Top of Supplied data

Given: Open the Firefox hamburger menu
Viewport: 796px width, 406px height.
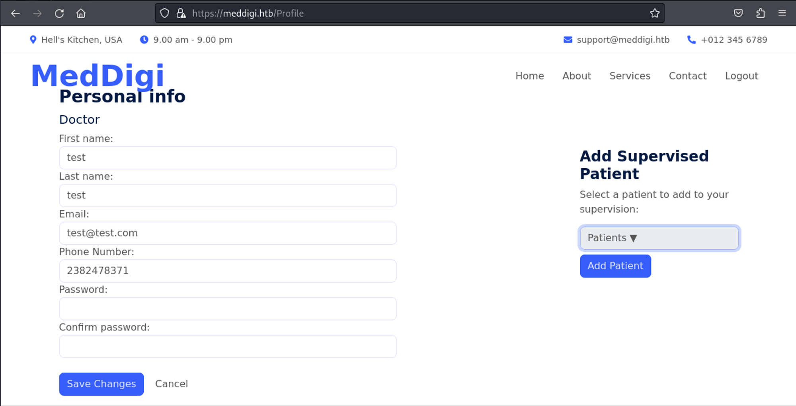Looking at the screenshot, I should [782, 14].
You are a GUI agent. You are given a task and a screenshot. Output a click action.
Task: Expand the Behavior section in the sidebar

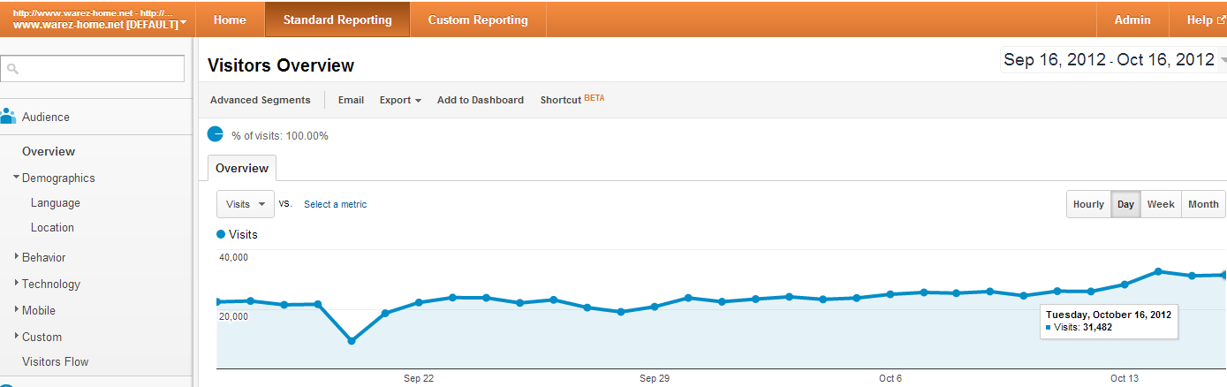point(17,257)
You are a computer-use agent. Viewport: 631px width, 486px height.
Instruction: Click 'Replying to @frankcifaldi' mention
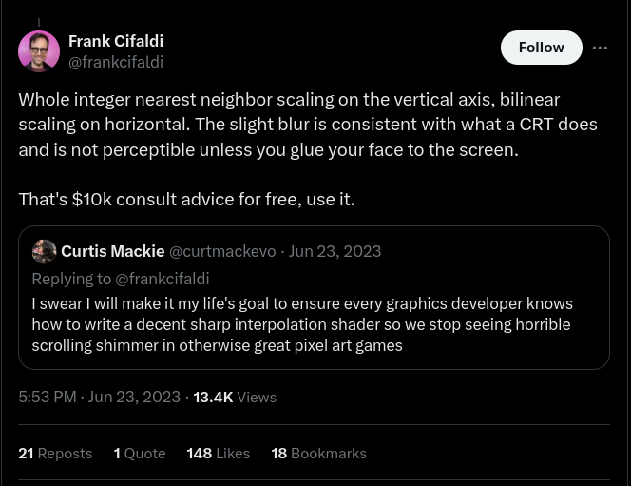pos(162,279)
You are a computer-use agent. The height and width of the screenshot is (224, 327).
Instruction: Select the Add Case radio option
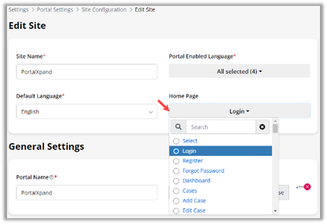tap(176, 201)
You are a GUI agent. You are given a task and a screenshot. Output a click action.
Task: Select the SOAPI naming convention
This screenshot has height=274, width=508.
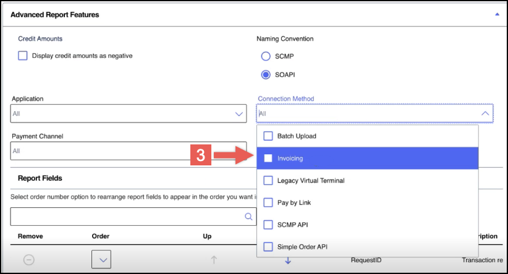(x=266, y=75)
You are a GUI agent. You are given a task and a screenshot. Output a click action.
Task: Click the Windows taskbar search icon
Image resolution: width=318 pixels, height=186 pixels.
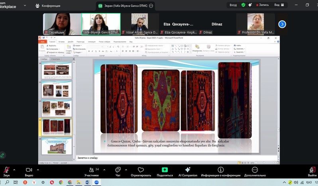click(x=7, y=182)
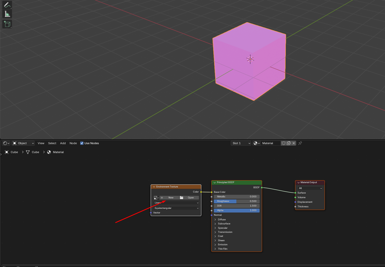The height and width of the screenshot is (267, 385).
Task: Click the Roughness slider
Action: click(237, 201)
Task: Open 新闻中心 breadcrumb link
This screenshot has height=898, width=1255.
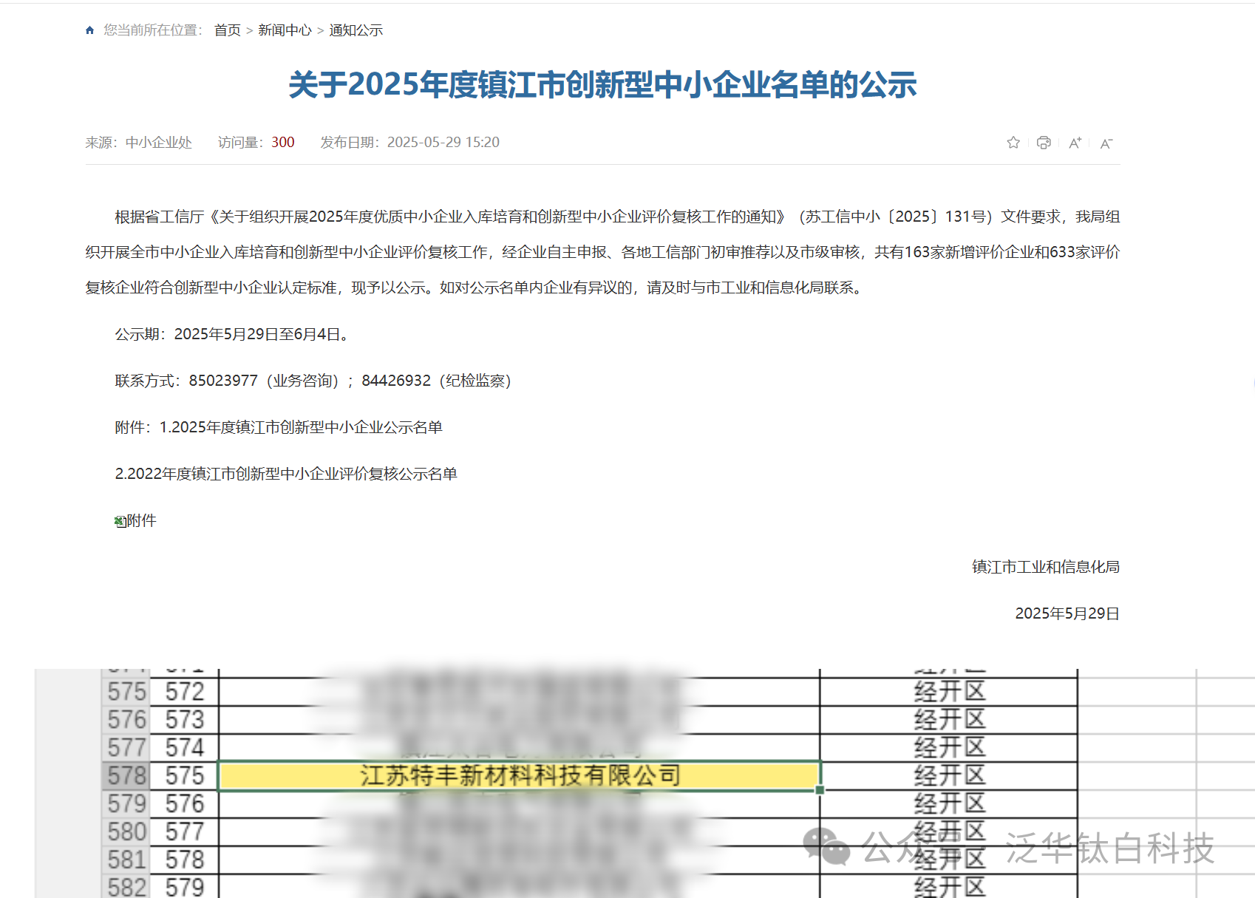Action: 285,30
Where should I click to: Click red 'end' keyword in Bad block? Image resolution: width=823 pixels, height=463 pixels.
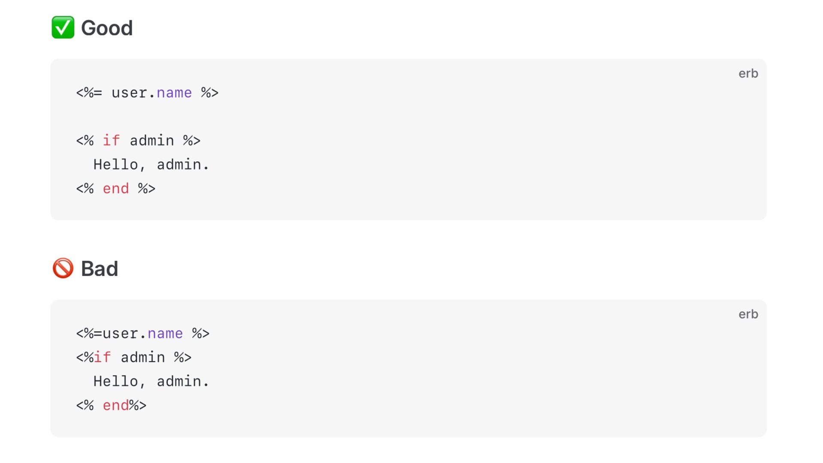click(x=116, y=406)
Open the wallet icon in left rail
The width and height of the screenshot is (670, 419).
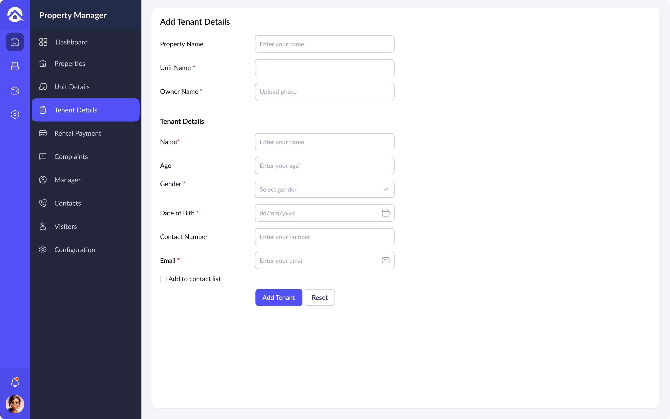(15, 91)

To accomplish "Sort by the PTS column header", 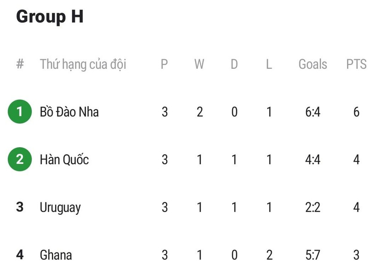I will 356,64.
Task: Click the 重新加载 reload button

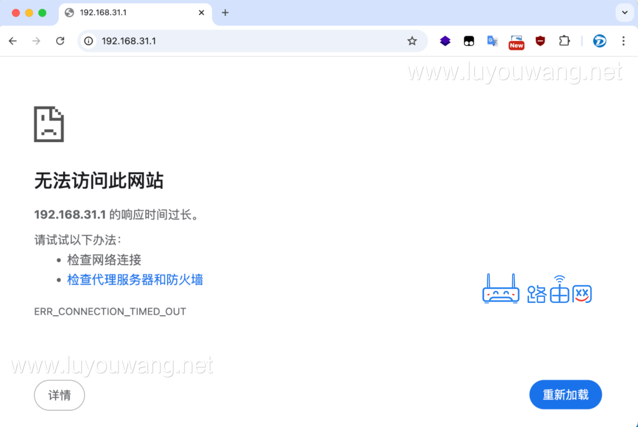Action: [565, 394]
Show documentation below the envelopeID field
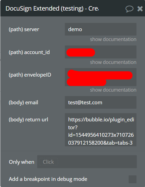Screen dimensions: 145x187 [x=113, y=90]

Bottom of Supplied data

#### What this task involves:
Starting with the line that holds "Show documentation below the envelopeID field", return each line exactly through the final line of the entries above; pictures are not part of the output.

#### Answer:
Show documentation below the envelopeID field
Screen dimensions: 145x187 [x=113, y=90]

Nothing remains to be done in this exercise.